Data records:
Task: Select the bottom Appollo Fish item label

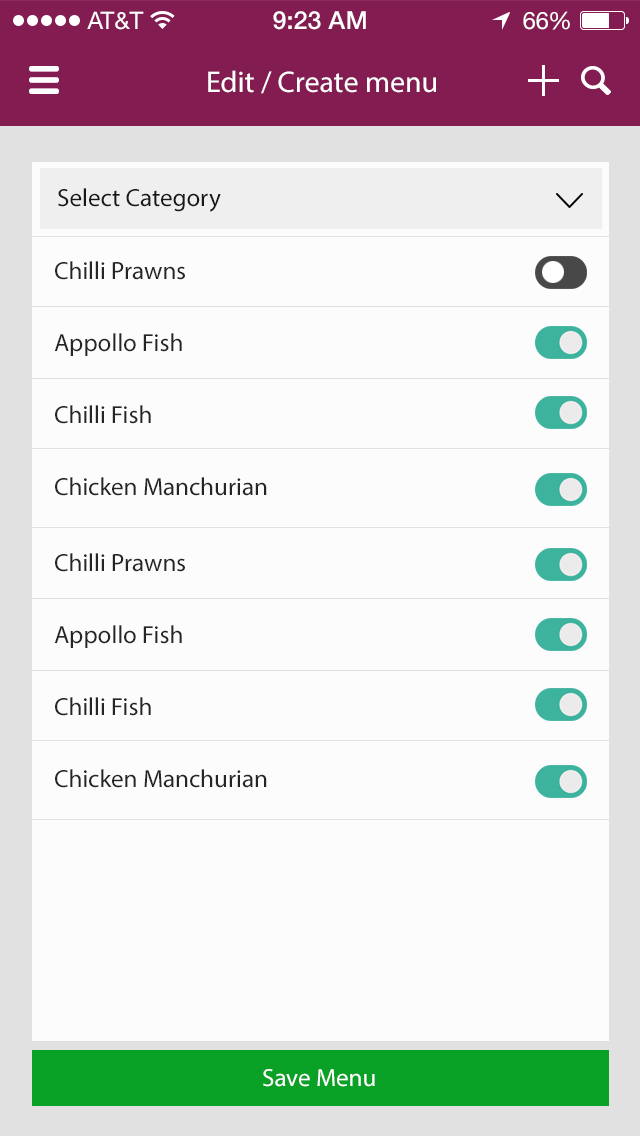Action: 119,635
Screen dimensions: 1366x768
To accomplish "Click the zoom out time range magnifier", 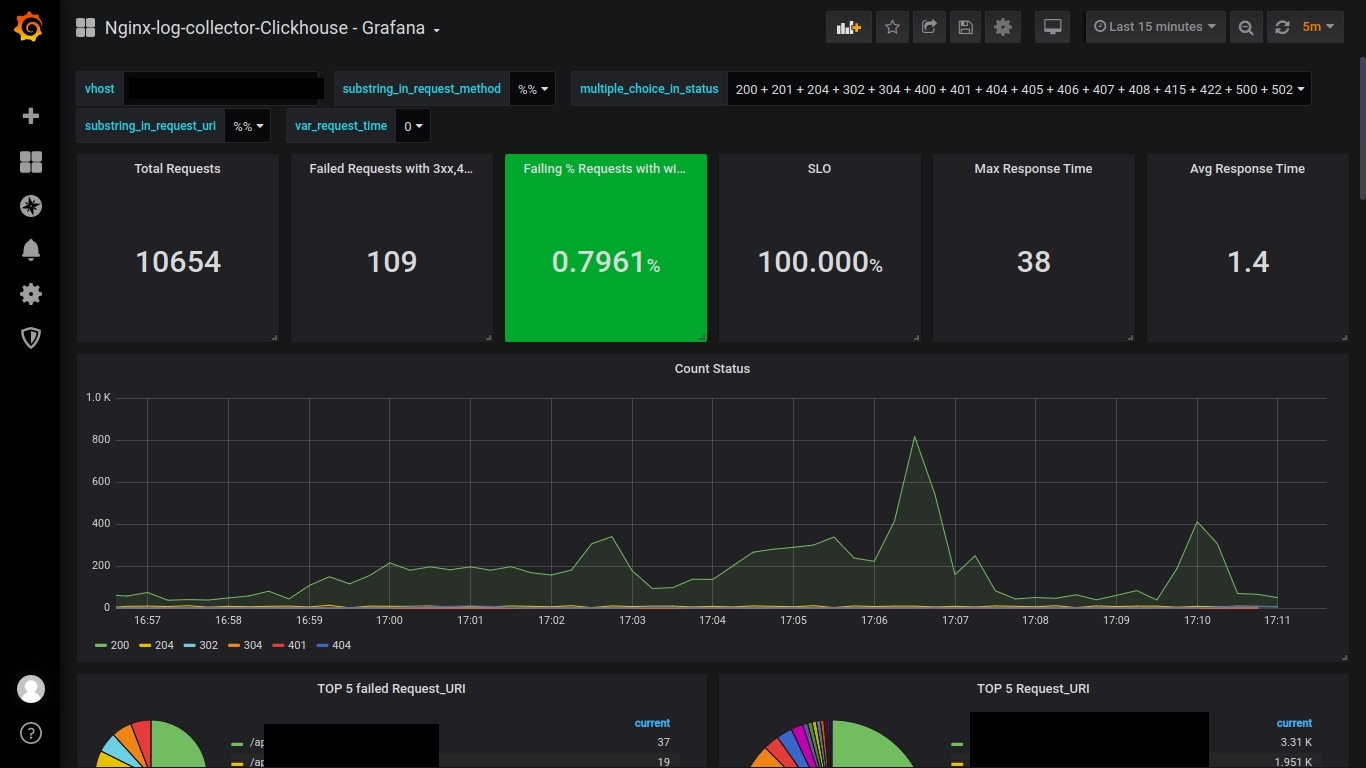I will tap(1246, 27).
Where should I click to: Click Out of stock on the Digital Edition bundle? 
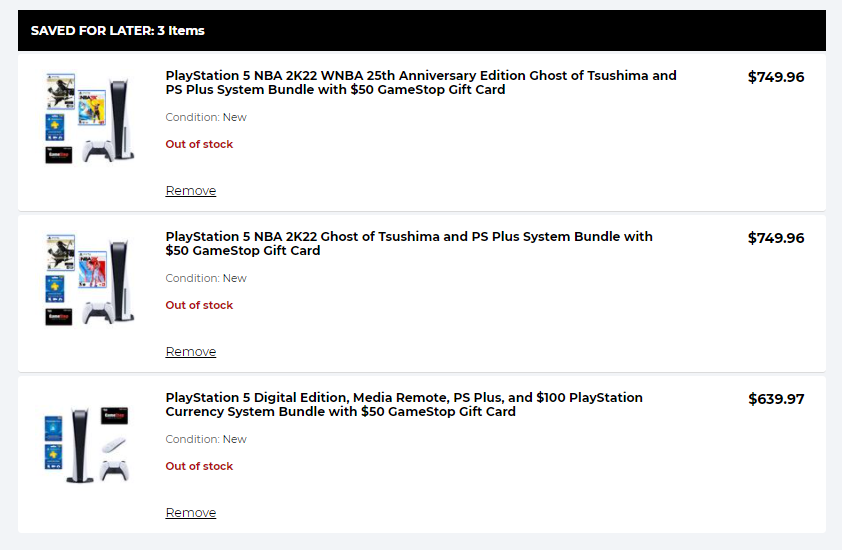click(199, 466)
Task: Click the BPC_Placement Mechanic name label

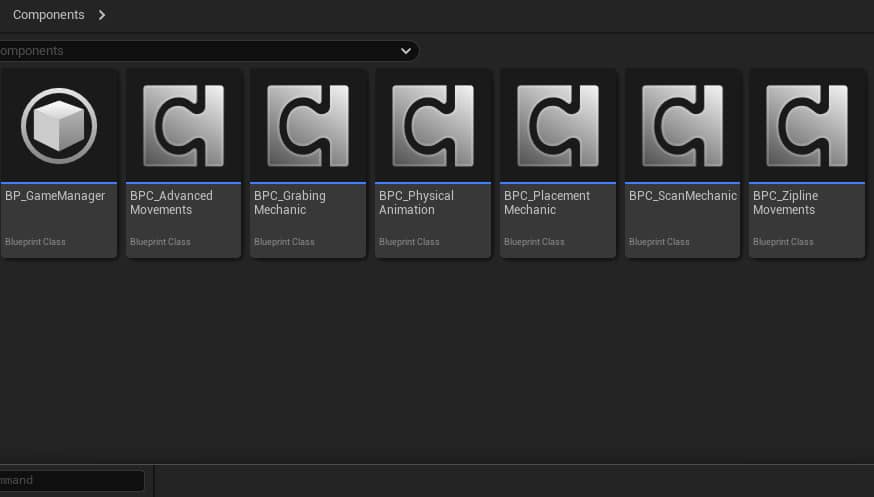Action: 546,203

What to produce:
Please transcribe exactly the lines from the one containing "Task: Click the" through the last line of the records above, both included, and leave out every picture.

Solution below:
Task: Click the BPC_Placement Mechanic name label

Action: 546,203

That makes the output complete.